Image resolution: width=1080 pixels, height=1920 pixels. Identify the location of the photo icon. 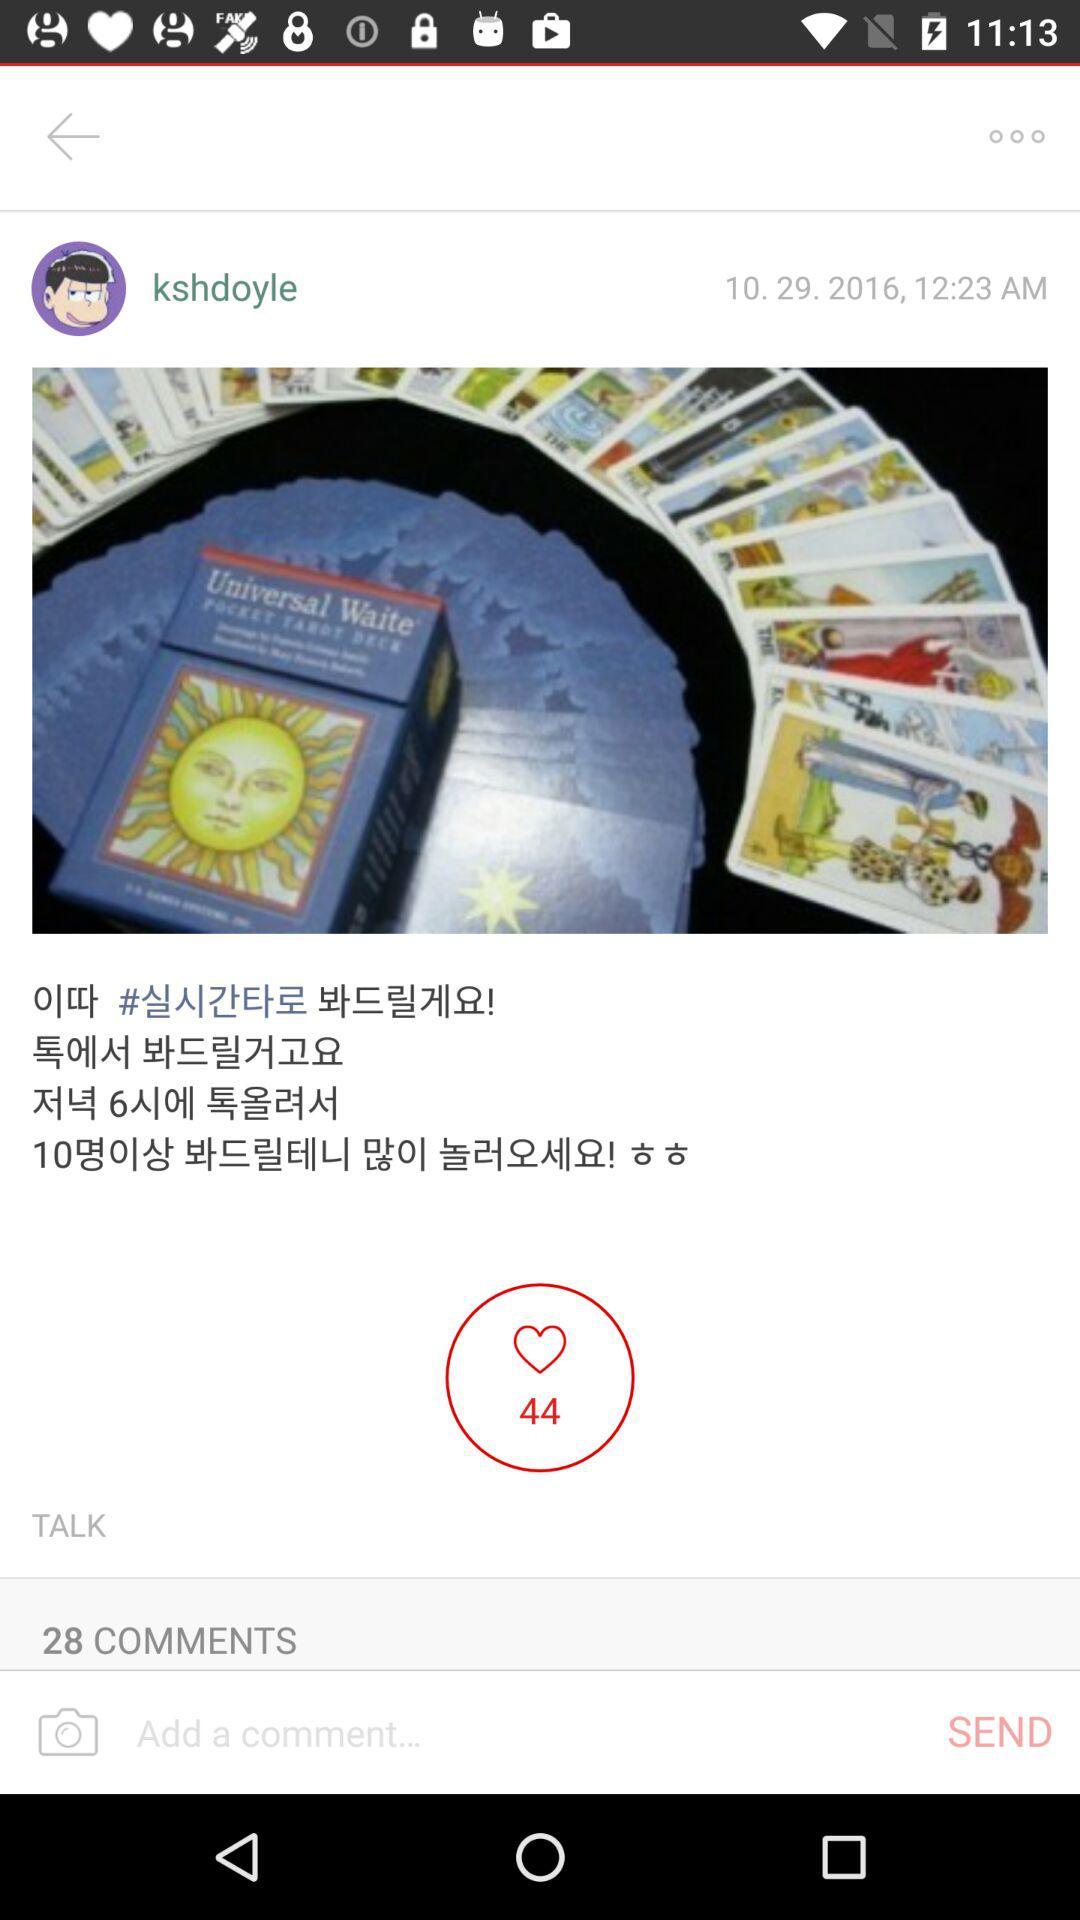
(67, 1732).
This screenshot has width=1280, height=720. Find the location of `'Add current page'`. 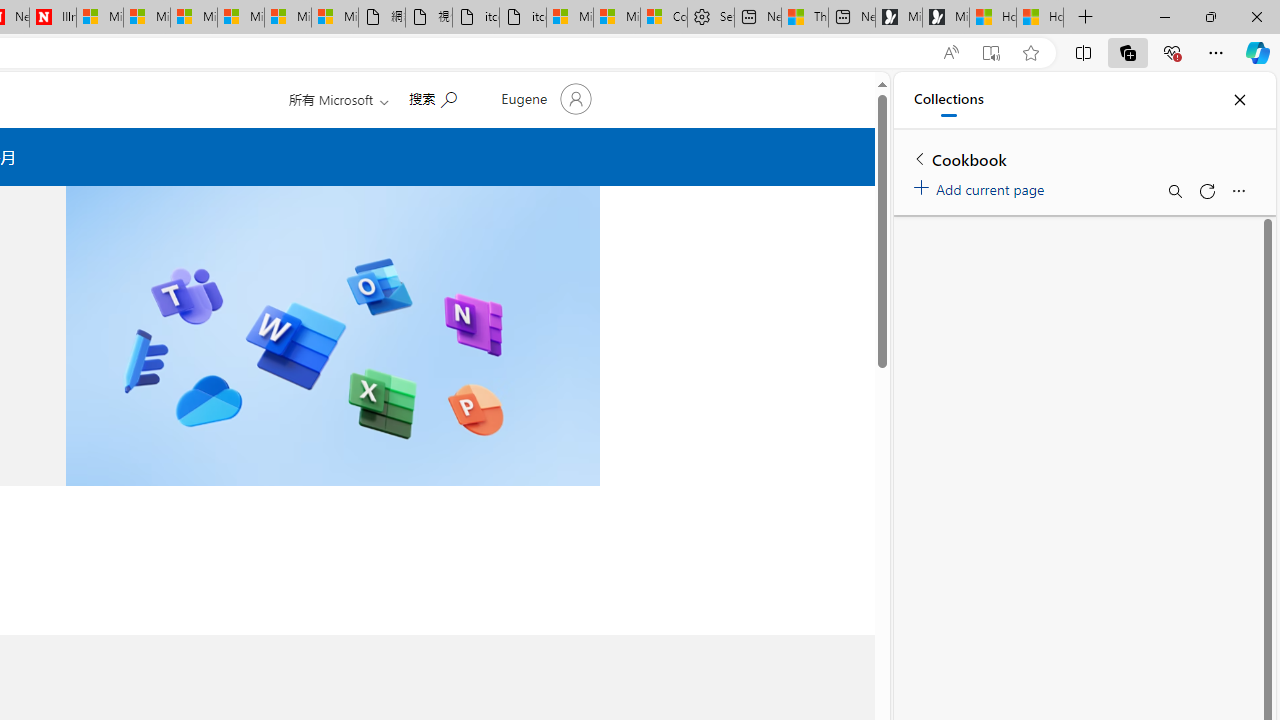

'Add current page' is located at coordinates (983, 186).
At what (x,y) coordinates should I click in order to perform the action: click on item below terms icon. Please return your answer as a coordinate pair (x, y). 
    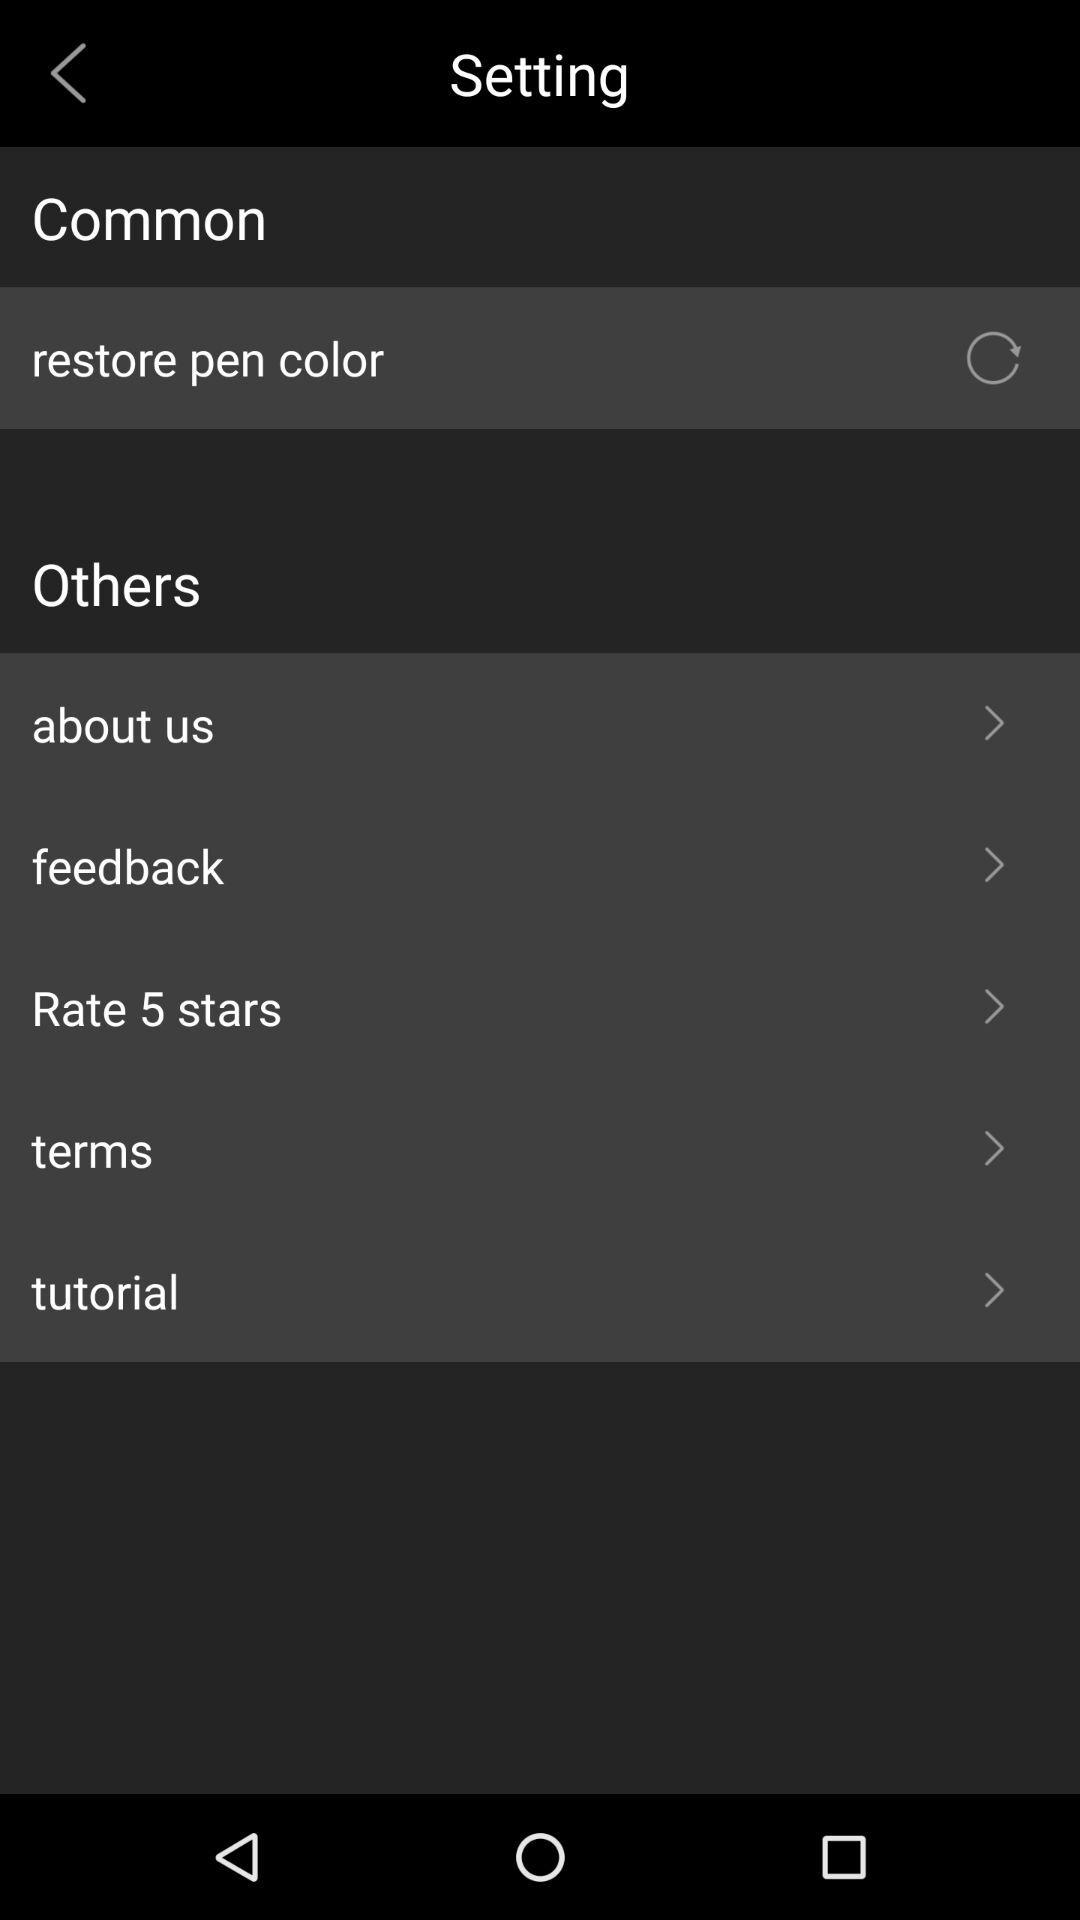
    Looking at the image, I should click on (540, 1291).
...
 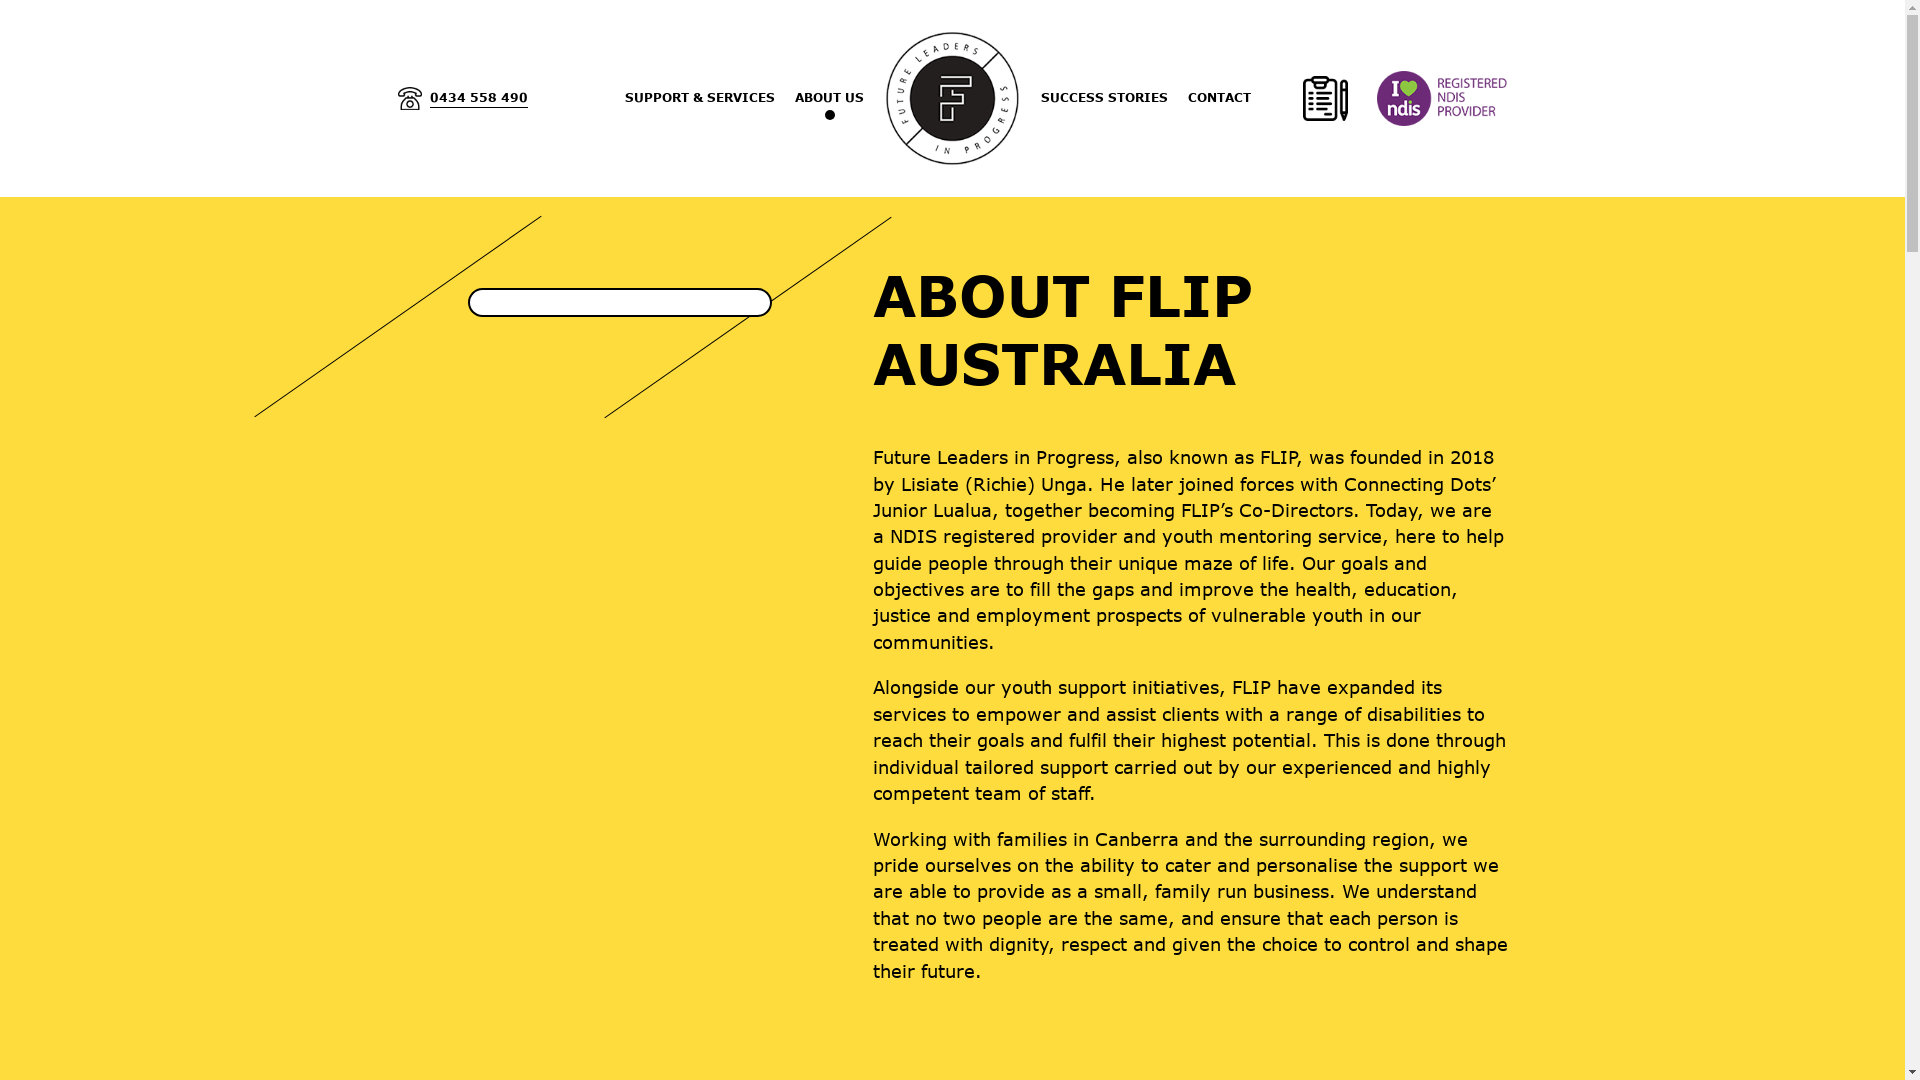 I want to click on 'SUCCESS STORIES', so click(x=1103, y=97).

*GIVEN EXERCISE*: Copy out the items from the line containing "This screenshot has" through the line containing "Looking at the", including both of those lines. Leave the pictures out.

*FULL ANSWER*:
This screenshot has width=1280, height=720. Find the location of `'Add current page'`. 

'Add current page' is located at coordinates (983, 186).
At what (x,y) coordinates should I click in order to perform the action: click on item below terms icon. Please return your answer as a coordinate pair (x, y). 
    Looking at the image, I should click on (540, 1291).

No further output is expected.